▶ TASK TO COMPLETE:
Write out every line from the listing below where the string "Dakika" is found.
==============================
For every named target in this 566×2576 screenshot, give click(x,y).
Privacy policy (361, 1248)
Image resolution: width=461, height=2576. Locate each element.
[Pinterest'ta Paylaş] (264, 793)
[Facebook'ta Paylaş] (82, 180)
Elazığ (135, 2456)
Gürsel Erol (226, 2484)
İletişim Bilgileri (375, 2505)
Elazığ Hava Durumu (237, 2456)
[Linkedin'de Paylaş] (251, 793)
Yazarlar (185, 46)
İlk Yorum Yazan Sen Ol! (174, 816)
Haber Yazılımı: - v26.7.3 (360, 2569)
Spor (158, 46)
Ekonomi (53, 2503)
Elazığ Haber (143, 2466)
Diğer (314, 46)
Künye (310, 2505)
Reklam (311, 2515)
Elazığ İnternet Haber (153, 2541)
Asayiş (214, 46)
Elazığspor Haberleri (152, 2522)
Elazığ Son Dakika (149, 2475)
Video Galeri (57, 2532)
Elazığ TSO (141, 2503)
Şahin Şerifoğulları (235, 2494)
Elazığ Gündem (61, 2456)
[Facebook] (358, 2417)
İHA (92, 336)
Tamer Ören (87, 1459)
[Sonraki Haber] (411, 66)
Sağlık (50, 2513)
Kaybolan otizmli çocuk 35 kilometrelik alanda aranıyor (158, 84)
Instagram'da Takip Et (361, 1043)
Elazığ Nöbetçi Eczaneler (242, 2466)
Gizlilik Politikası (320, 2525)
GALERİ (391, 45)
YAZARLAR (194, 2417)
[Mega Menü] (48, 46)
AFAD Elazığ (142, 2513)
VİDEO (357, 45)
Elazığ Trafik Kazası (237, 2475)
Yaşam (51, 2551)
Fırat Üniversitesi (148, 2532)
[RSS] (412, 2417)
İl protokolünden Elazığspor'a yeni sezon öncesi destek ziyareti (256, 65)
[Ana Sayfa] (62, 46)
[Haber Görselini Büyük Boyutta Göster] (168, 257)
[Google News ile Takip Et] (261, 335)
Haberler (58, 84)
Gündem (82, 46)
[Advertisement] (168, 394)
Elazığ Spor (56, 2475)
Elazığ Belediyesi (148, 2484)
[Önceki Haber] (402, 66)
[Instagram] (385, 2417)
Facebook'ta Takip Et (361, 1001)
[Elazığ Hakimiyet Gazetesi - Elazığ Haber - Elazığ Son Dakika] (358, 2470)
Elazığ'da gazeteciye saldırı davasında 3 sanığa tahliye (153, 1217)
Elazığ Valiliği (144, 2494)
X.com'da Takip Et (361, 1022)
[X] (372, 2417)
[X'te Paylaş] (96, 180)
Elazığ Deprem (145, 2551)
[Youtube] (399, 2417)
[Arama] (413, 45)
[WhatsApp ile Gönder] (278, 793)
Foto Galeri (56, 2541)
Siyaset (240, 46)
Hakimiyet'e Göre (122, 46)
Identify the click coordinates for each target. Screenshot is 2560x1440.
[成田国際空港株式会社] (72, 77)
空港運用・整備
==============================
▶ ANSWER BOX:
Elazığ Son Dakika (149, 2475)
[Elazığ Hakimiyet Gazetesi - Elazığ Haber - Elazığ Son Dakika] (358, 2470)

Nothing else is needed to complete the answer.